Some observations, lessons, and anticipated changes:

  • Speed control down a hill is a horrible bitch. I could only learn so much from watching Youtube videos, and having to do it myself is no fun… especially when dodging shoppers and tourists.
    • Consequently, I’m going to enable the motor braking on the DEC modules. All this entails is keeping the enable line high such that the controller tries to hold zero speed, fighting my motion.
    • To do this, I’ll have to add another sensor or two to the wristpad controller such that it can distinguish between when I want to accelerate, coast, or brake. I’ll probably make the brake position the old throttle position, which is wrist down, since not only does that trigger when I make the corresponding motion, but as mentioned in the post, also triggers in the palm-open position. You know, like catching an impending faceplant.
  • Electric mode is wonderful for crowd-mingling. I found myself not having enough space to actually keep up the kicking motion to move forward. This was when the electric mode shined – slow, walking pace mingling in close quarters. I definitely received a few weird stares for seemingly moving with no effort while next to someone for 100 or more feet.
  • Electric mode works when skating normally. The sensored motor control means that the controller never has guess where the motor is – it always knows, even if the speed is varying greatly. I haven’t definitively tested if actually using the motors while kicking contributes to speed that much, but it’s something I’d like to get to.
  • Cobblestone and brick pavement is a travesty to anything without pneumatic tires

    • Especially on a downhill section like the Boston end of the bridge.
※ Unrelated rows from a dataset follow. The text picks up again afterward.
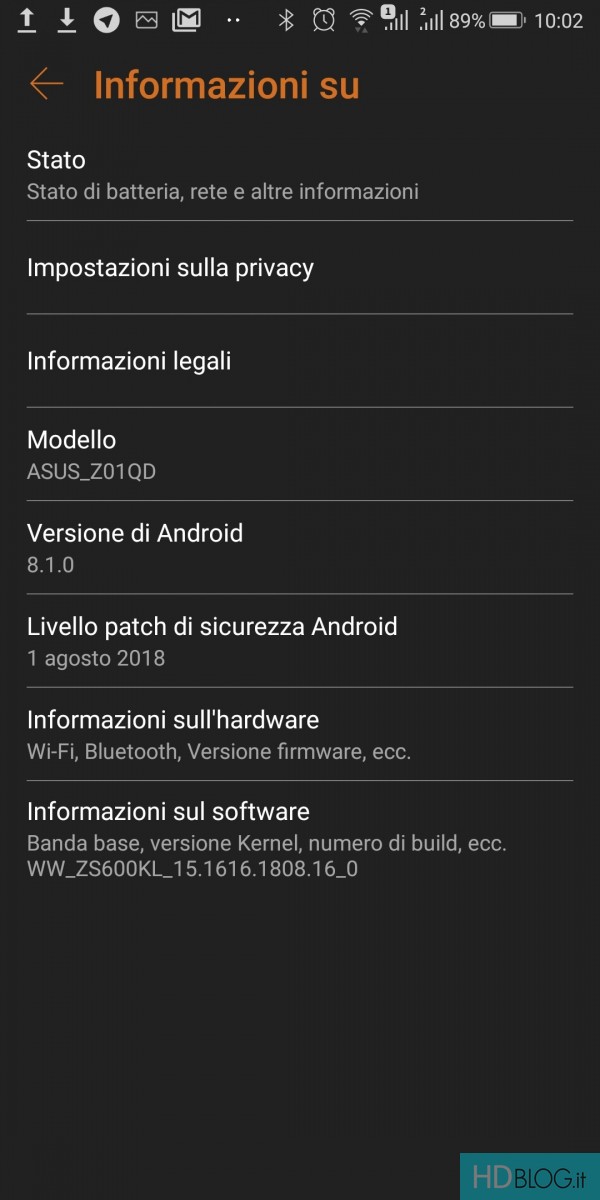
Task: Tap the download arrow status icon
Action: (x=67, y=19)
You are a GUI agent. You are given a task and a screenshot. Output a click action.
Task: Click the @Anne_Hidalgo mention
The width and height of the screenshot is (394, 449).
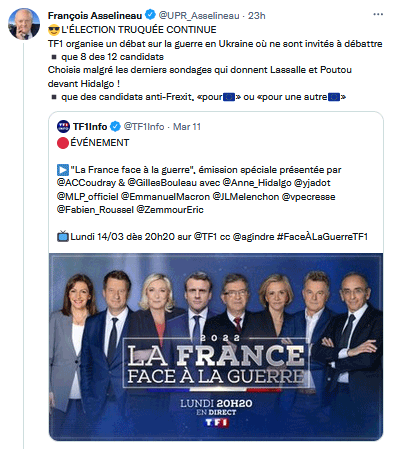click(257, 183)
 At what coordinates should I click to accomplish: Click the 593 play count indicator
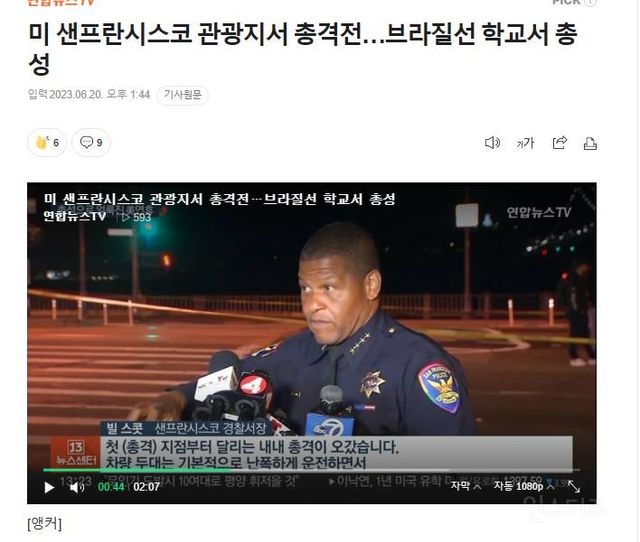(x=137, y=217)
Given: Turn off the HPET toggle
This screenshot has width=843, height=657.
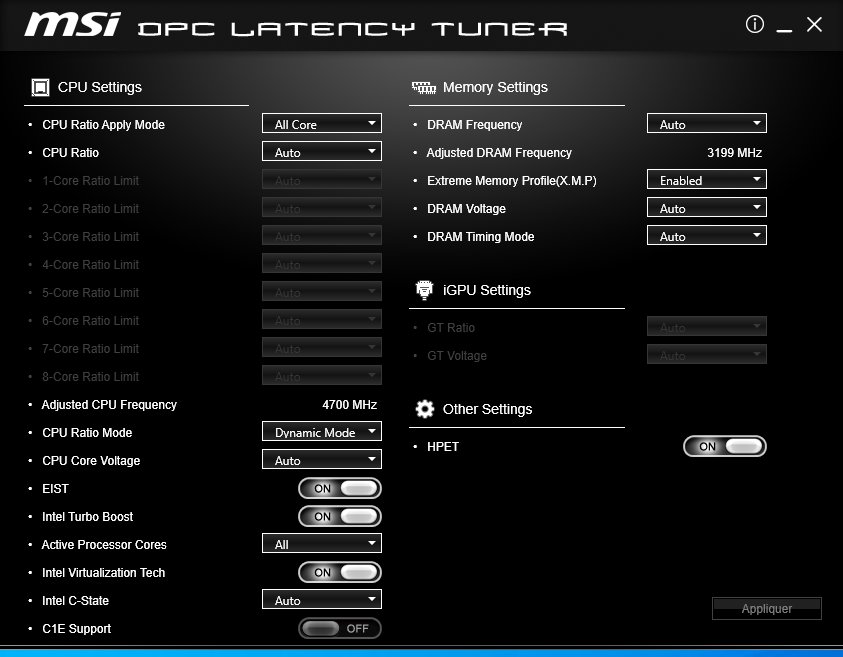Looking at the screenshot, I should pos(725,447).
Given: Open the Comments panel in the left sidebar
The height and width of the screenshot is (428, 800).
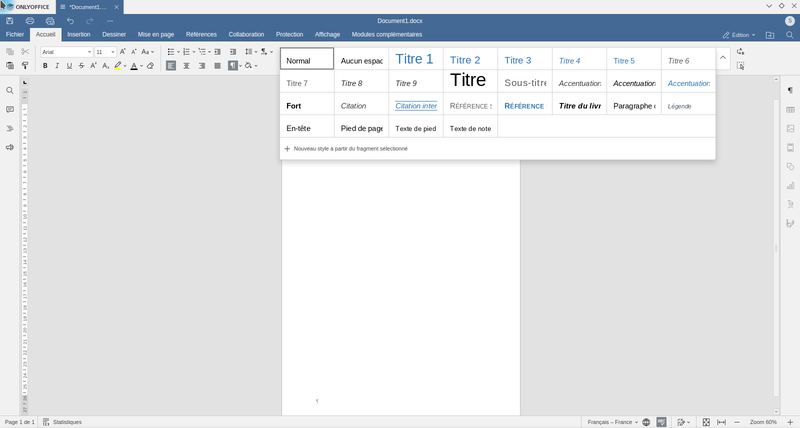Looking at the screenshot, I should (x=10, y=109).
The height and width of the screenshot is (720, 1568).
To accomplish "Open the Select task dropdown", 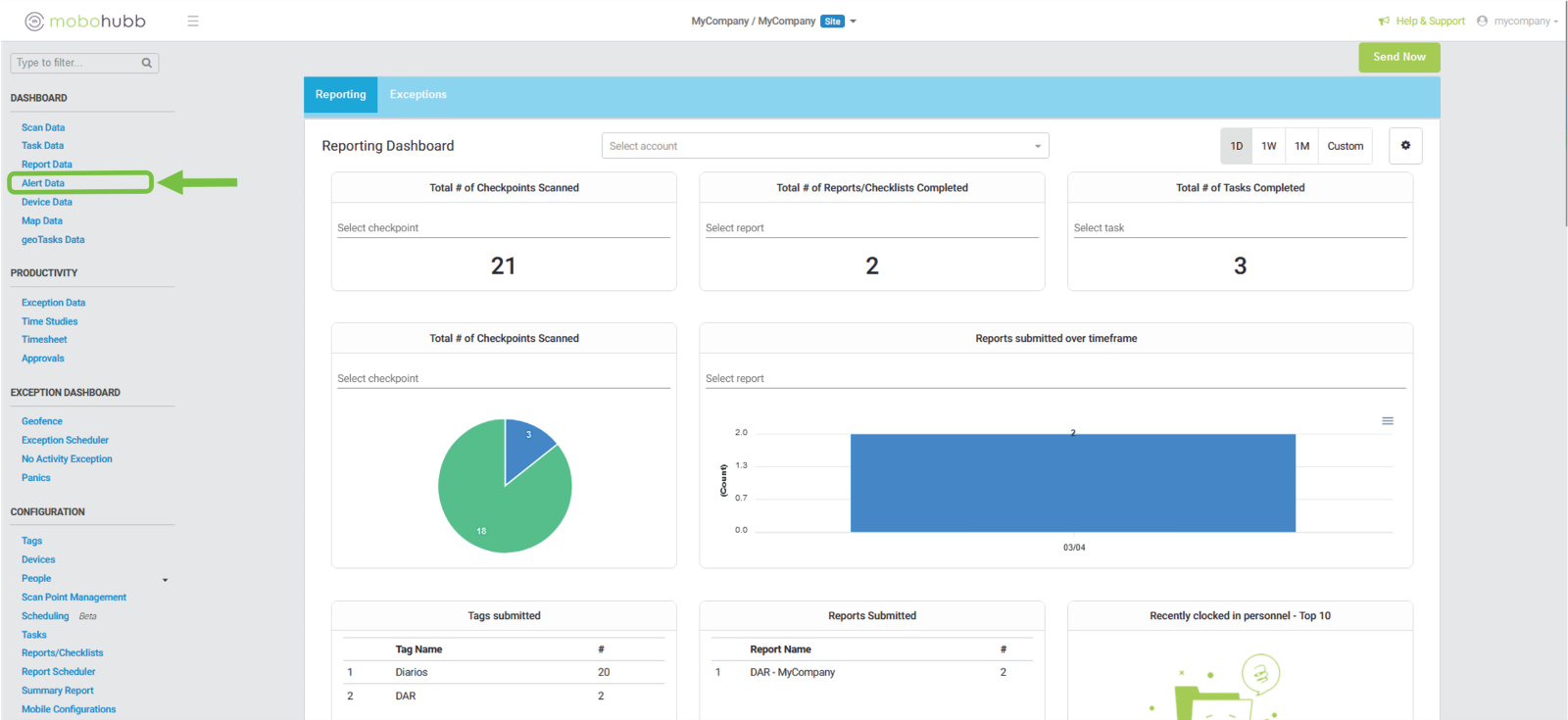I will coord(1240,227).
The motors showing some battle scars from stopping and being accidentally run into a curbside or three!

So what about the new frames? They held up great. I had no issues with loose hardware or flexiness, so the T-nut design proves itself.

the day after

…was July 4th.

Every year, the giant barge of fireworks parks literally right in front of Killian Court, on the river, so MIT gets the best possible view without even trying. The problem comes when everyone tries to crowd the riverfront to watch – and this is hundreds of thousands of people on both sides of the river easily. Roads get closed and blocked off, and the police roll out in full force to make sure nobody drunkenly riots (or if they do, it’s not too outrageous).

Wait, did someone say “roads get closed”?

The three major streets that define the “MITmuda Triangle” were closed down to road traffic – limited to bikes, pedestrians, and…

…small electric vehicles!

We basically rolled out as many small EVs as we could find – the BWD, RazErblades, RazEr itself (before a mysterious controller malfunction grounded it), and the secret MITERS electric pocket bike.

I also unchained LOLrioKart from the ceiling and took it out. As usual, it was a total attention fairy, and I’m sure there are now a few hundreds of pictures of it floating around on Facebook with people making strange faces in them. The rollout was, all things considered, a success, and we even managed to squeeze in a trip to 7-eleven (in full EV regalia) for slurpies, which constitutes the strangest mutation of cruising I have personally witnessed.

We need more small EVs. I get hits from 18.*.*.* all the time, so I KNOW you MIT people are actually reading this site. BUILD MORE SMALL EVs. Swarm and destroy!

Here’s a short video of Shane taking the ‘blades out for a spin near the south end of campus. This is still with 50% motor capacity, by the way.

Once I’m able to get the left side motors magneted up, I’ll gather some people to take real running video. Hopefully, it will be interesting with all 4 motors, and unless something really dumb happens (like I blow all the controllers or… like… die or something), the thinly-veiled-ground-test at Otakon is on schedule.